しかも、突如として現れたエリスまで倒したわけで――それはもう、大変な騒ぎで出迎えられたのだった。
俺は既に疲れ切っており、胴上げだの優勝コメントだのうざったらしくて仕方が無かったのだが、甘んじて受け入れていた。
そんなこんなで、メダル授与と大会優勝者用の「フェザー勲章」が授与され、日が沈む頃に大会はお開きとなった。
ああ、これでやっと静かになる。
そう思った俺だったのだが……
「――どうして、こんなことに」
俺は瞼をひくつかせて、辺りを見まわした。
ここは、一際豪華なパーティルームだった。
煌びやかなシャンデリアに、美しいワインレッドの絨毯。王侯貴族御用達といった雰囲気の、あまりにも場違いな場所。

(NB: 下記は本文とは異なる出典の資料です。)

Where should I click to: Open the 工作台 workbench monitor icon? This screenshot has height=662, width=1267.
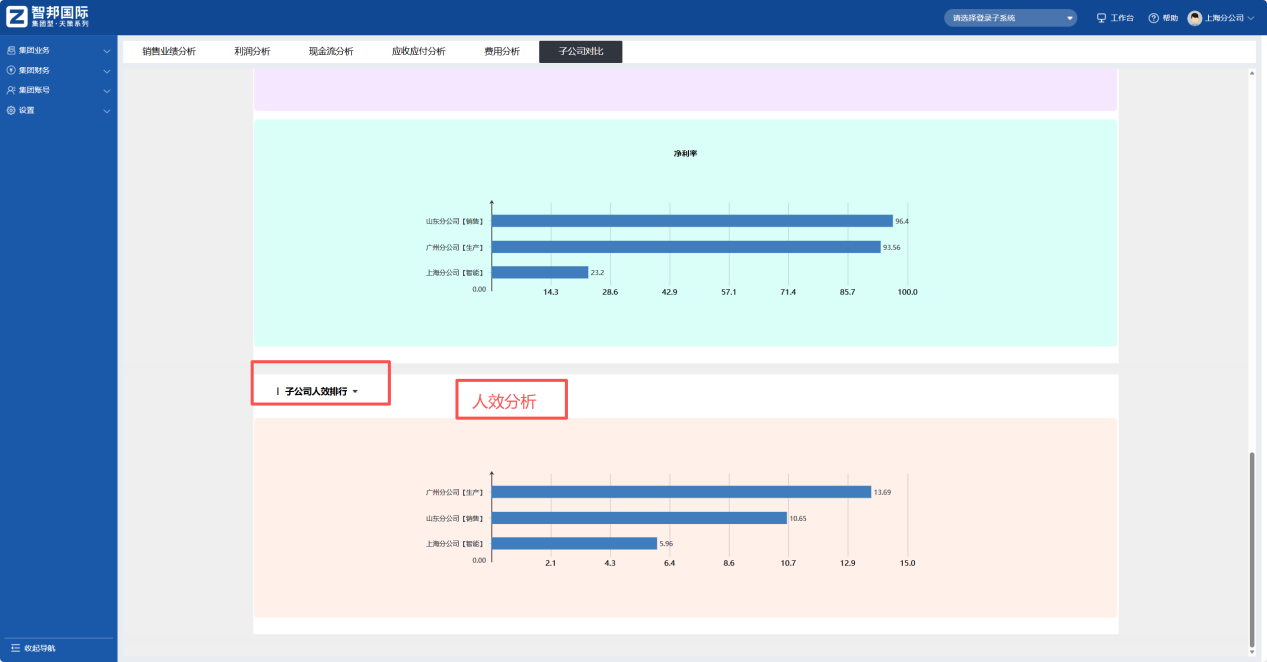tap(1101, 18)
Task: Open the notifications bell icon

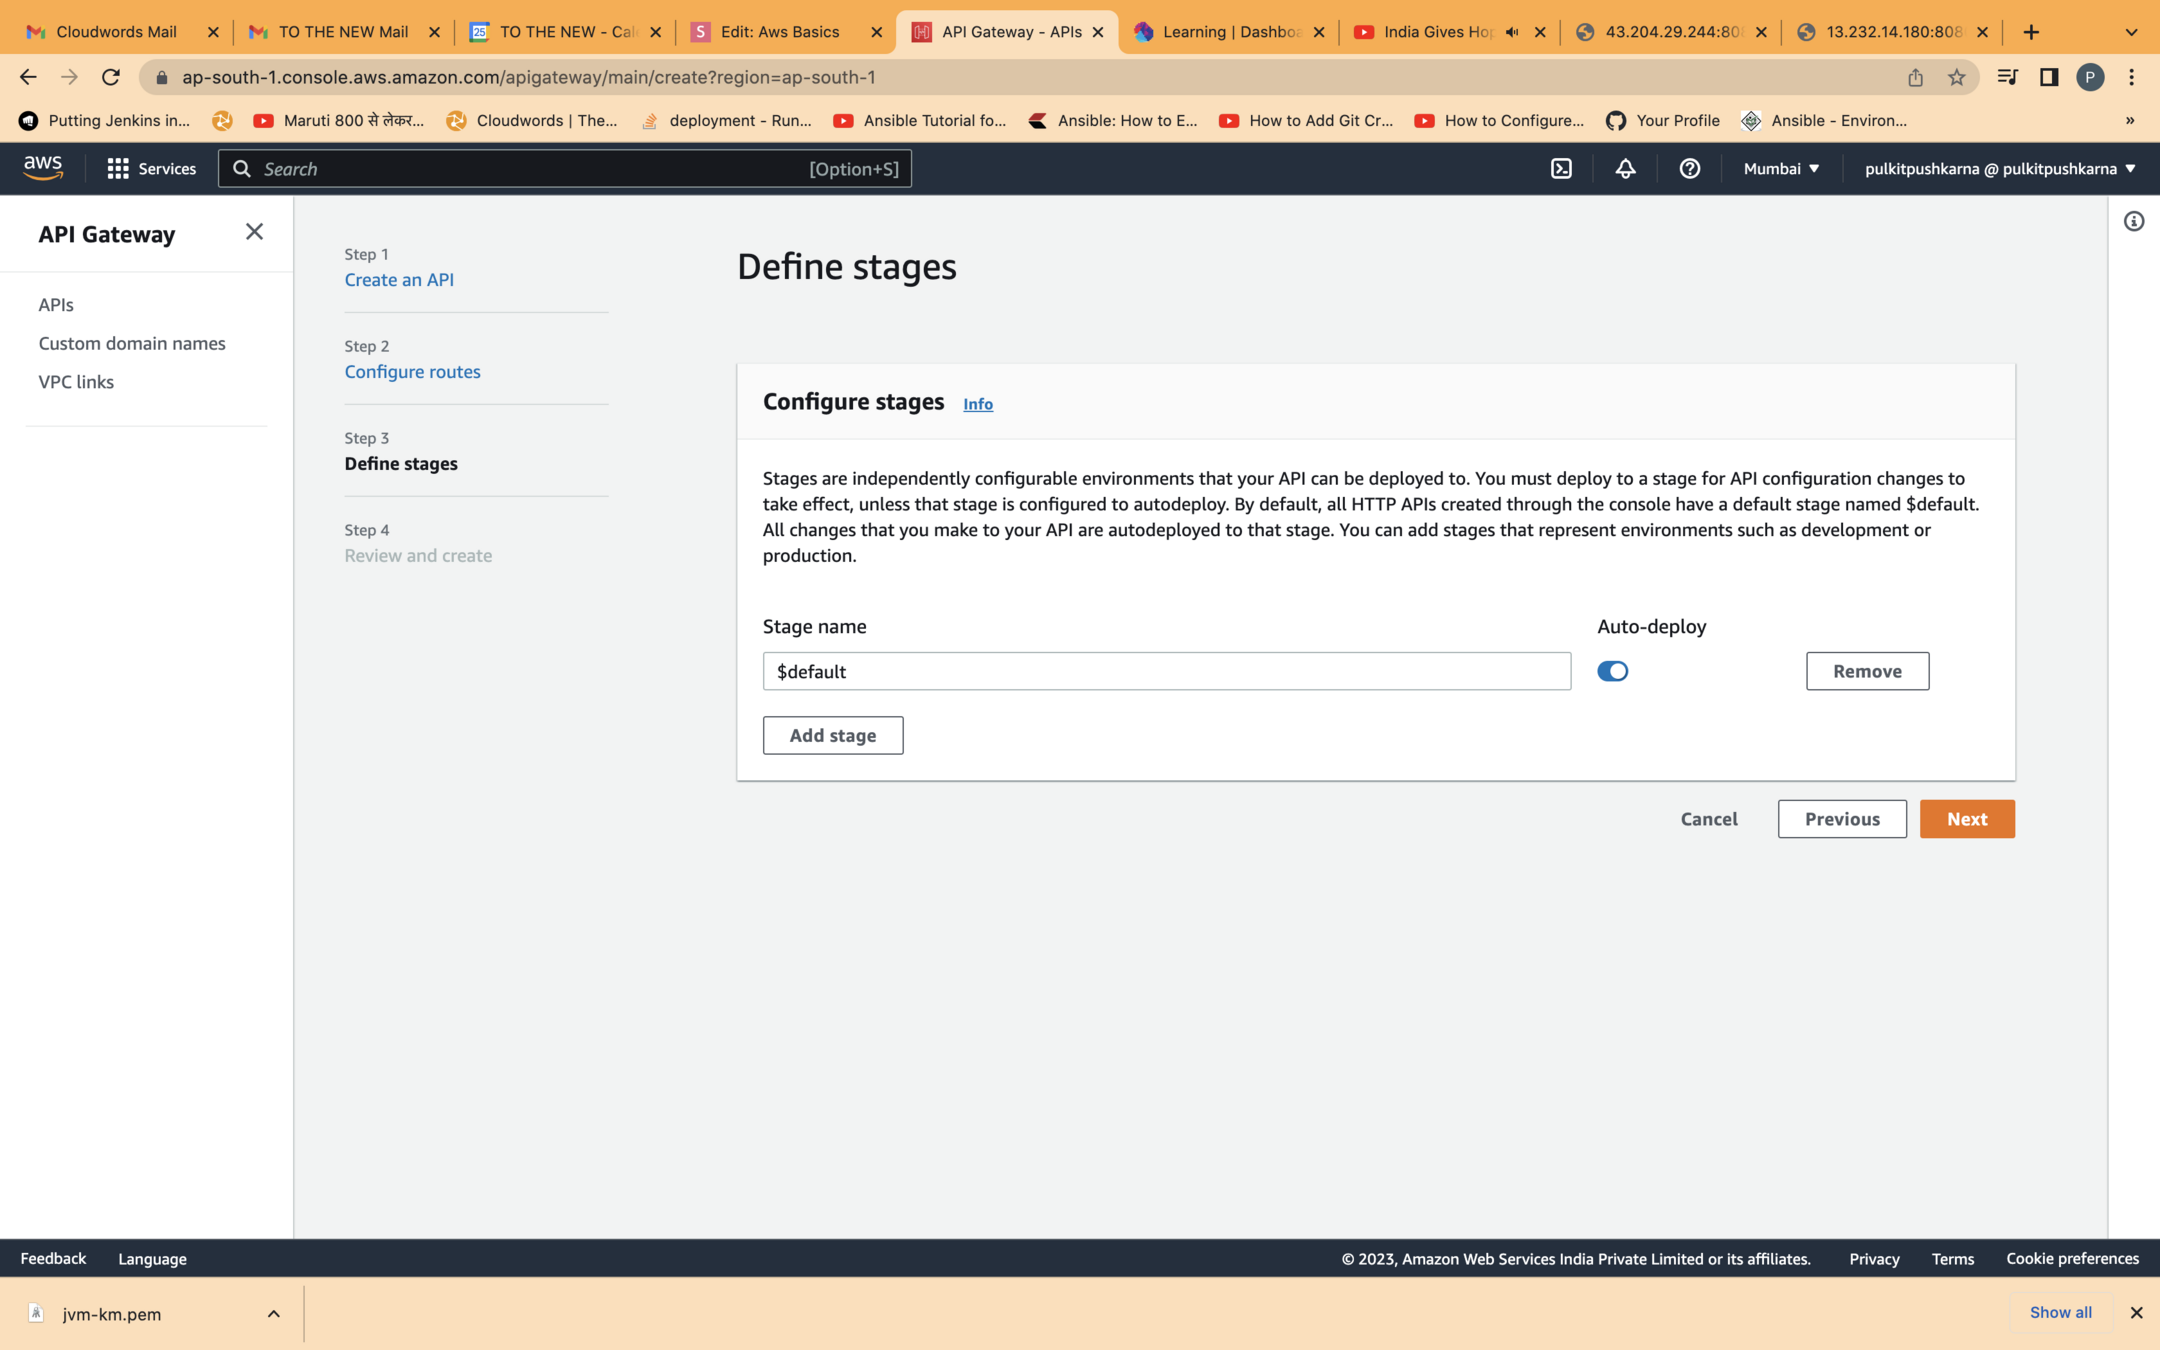Action: coord(1625,169)
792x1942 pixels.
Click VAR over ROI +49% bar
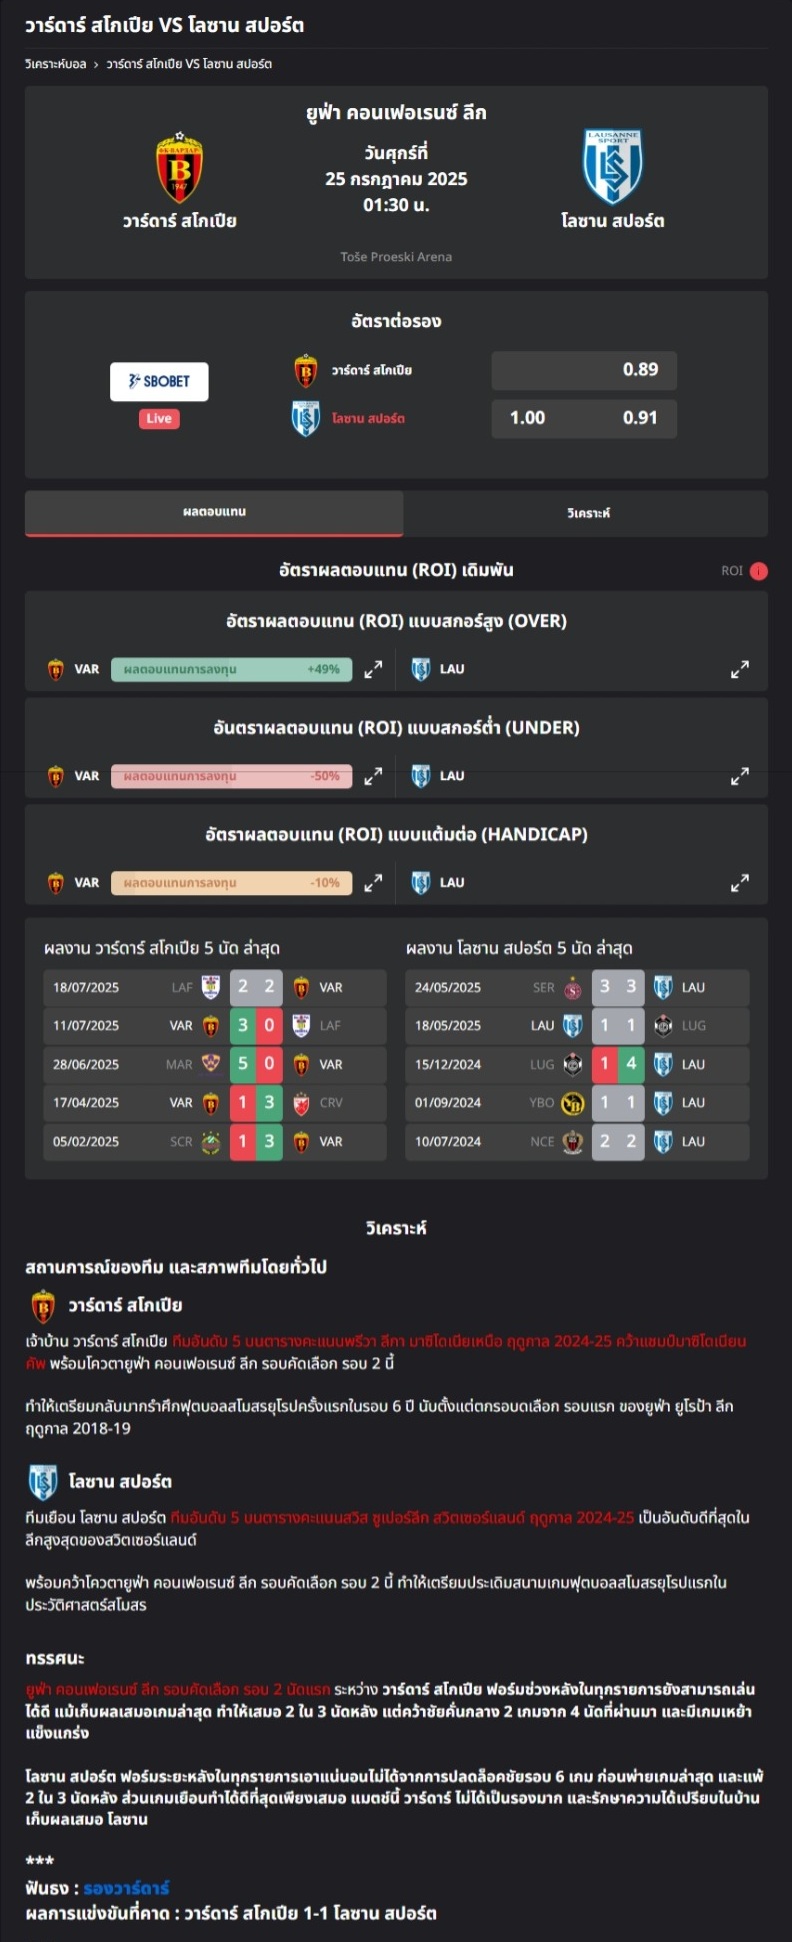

昨日留まったホテルと比べても遜色ないどころか、上回っているほどの絢爛さだ。
「ふ。どうだ、余の別荘は。気に入って貰えたなら、ゆっくりくつろいでいくといい。はっはっは!」
俺の右斜め前に座っているリーシスが、得意げに答え、グラスの酒を一気に呷る。
ここは、第三皇女である彼女のお屋敷らしい。そりゃ、豪華なわけである。
ていうか、豪華すぎて落ち着かねぇ。ゆっくりできねぇ。
ていうかそれ以前に。
「あの……そろそろ寝させてくれませんかね」
俺は、耐えきれずにそう言った。
「ひっく。なぁにしけたこと言ってるんだい弟くん! ウチらの夜はこれからじゃないか!」
「そうですわ~リクス様! リクス様は今宵の主役。まだまだ盛り上がって行きますわよ~! あ、そこのメイド! シャンパンもう一杯くださいまし!」
エレン先輩とサリィが、肩を組んで踊りながら答える。
二人とも顔が真っ赤で足下もおぼつかない。サリィのグラスにシャンパンを注ぎに来たメイドが、あたふたとしている。
今宵は無礼講。
俺の優勝を讃えて、飲めや騒げの大騒ぎ。
俺の願いなどちっとも聞いてくれる雰囲気がなく、周りが勝手に盛り上がってしまっているのだった。
「で。お前はお酒飲まないんだな」
「! ……」
俺の隣で、チビチビとソーダを飲んでいたマクラが、ビクリと肩を振るわせる。
が、まだ怒っているらしく、耳まで真っ赤にしてそっぽを向いてしまった。
俺は思わずため息をついて、数多の後ろを掻く。
酔っ払いが蔓延っている現状、彼女だけが頼りなのだが……これではどうすることもできない。
どうしたものかと悩んでいると、俺の隣にサリィがやって来た。
「あー。マクラさんのことはそっとしといてくださいまし? これは秘密なんですが、二日酔いで潰れた自分を懐抱してくれたことに感謝してるけど、喧嘩の真っ最中だからどう接すればいいかわからなくなって――」
「わぁあああああああ!!」
急にマクラがイスを倒して立ち上がり、サリィの口を塞ぐ。
「な、ななな、なんで秘密をバラすんですかサリィさぁん!」
顔を真っ赤にして、早口でまくし立てるマクラ。
彼女は俺の方をキッと睨むと、
「別にご主人様のことはまだ許してないからね! 私が二日酔いで苦しんでるのを懐抱して、好感度回復させようって魂胆が丸わかりなんだから!!」
「お、おう……? よくわかんないけど、その分ならもう二日酔いは大丈夫そうだな。心配だったから、よかった」
「なっ……!」
元々真っ赤だったマクラの顔が、沸騰する勢いでより赤くなっていく。
「ご……」
「ご?」
「ご主人様のばかぁああああああああああっ!」
「えぇっ!? 心配しただけなのに理不尽! てかグラス投げんな!! 危ないしあと、優勝賞金で弁償とか御免だからなぁあああああああああ!」
ガシャン、バキッ、ドグシャァッ!
手当たり次第に食器やらグラスやらを投げてくる(王族の私物だから絶対高額)マクラから逃げるように、俺はパーティルームを飛び出した。